▶ [THE TASK] Only the pictures are to be dropped; the rest of the data below is to be duplicated exactly.

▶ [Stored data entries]
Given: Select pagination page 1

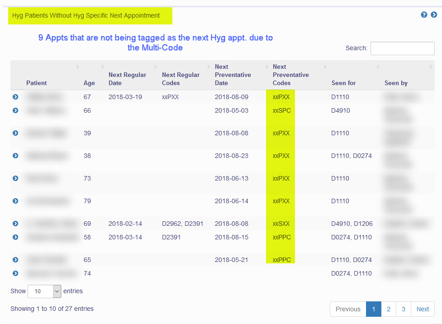Looking at the screenshot, I should (373, 309).
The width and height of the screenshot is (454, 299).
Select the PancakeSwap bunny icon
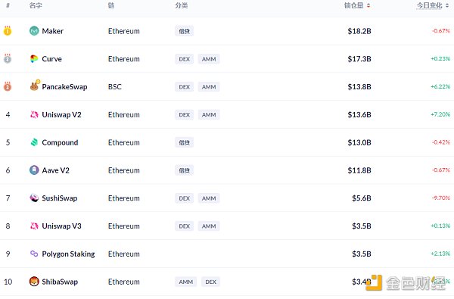(x=35, y=86)
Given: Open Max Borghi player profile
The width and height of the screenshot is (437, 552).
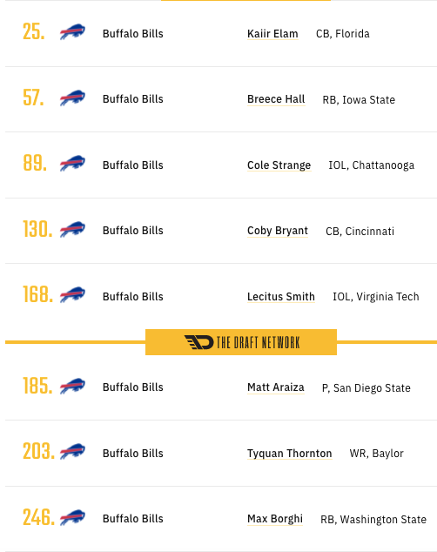Looking at the screenshot, I should click(275, 519).
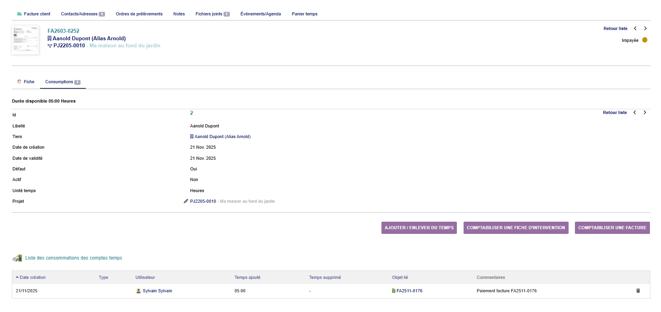
Task: Go to next invoice using top right chevron
Action: [645, 28]
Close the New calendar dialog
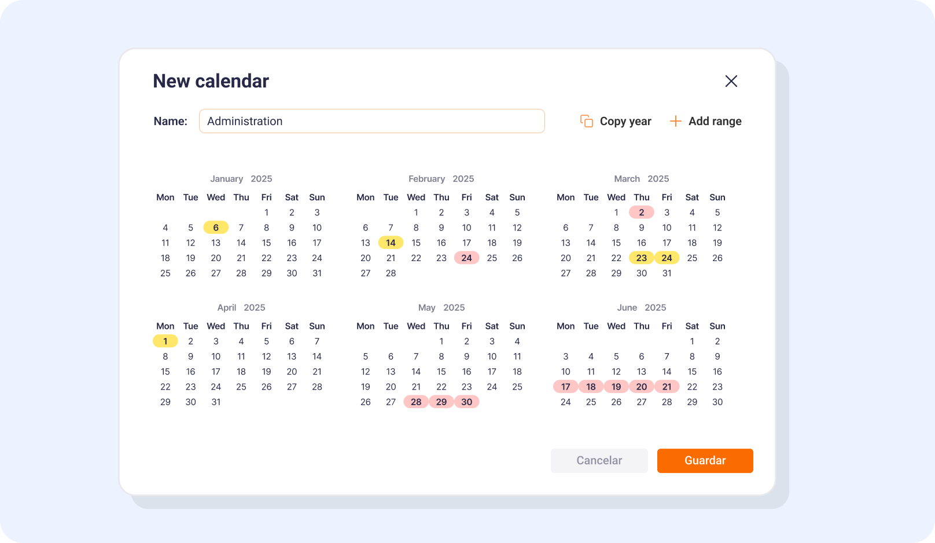The image size is (935, 543). (731, 81)
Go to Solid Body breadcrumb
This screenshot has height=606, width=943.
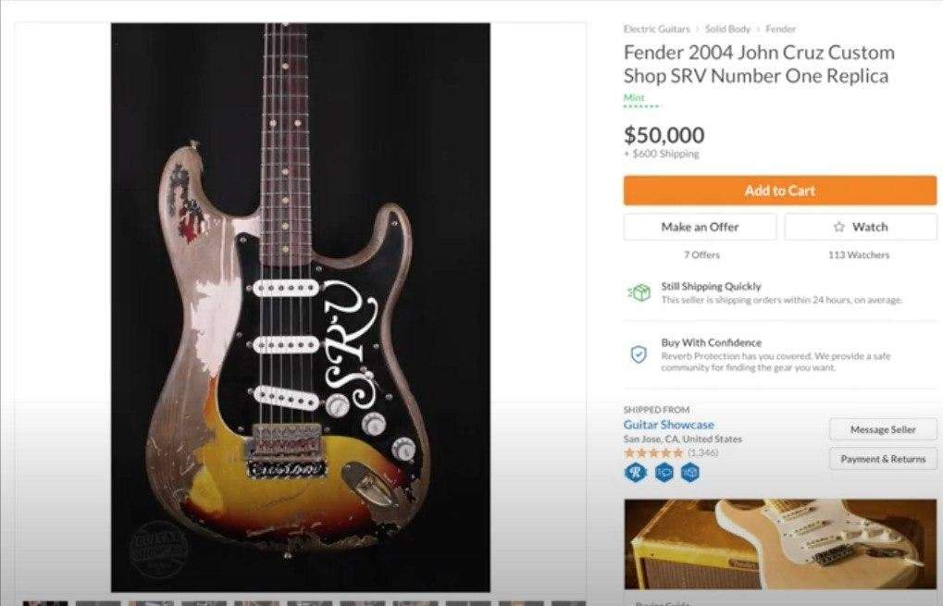[727, 29]
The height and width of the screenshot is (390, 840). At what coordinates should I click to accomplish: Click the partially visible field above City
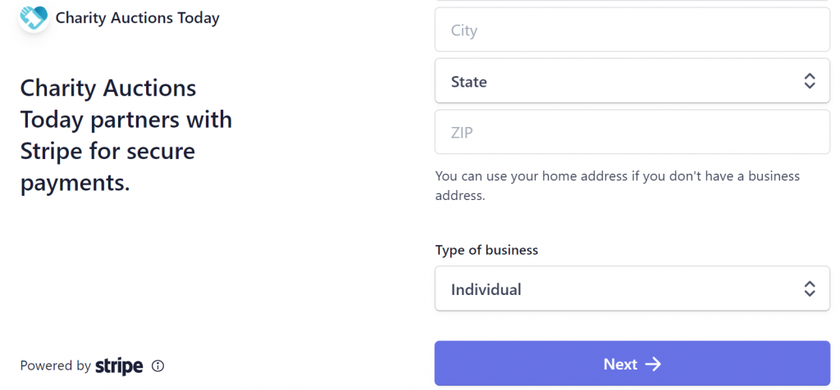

▶ [YOUR RESPONSE]
Given: Select pagination page 1

Looking at the screenshot, I should (373, 309).
The width and height of the screenshot is (454, 299).
Select the PancakeSwap bunny icon
(x=35, y=86)
Given: Open Max Borghi player profile
The width and height of the screenshot is (437, 552).
Looking at the screenshot, I should click(275, 519).
Task: Go to next invoice using top right chevron
Action: [645, 28]
Close the New calendar dialog
The image size is (935, 543). (731, 81)
Go to Solid Body breadcrumb
This screenshot has height=606, width=943.
[727, 29]
The height and width of the screenshot is (390, 840). At what coordinates should I click to accomplish: Click the partially visible field above City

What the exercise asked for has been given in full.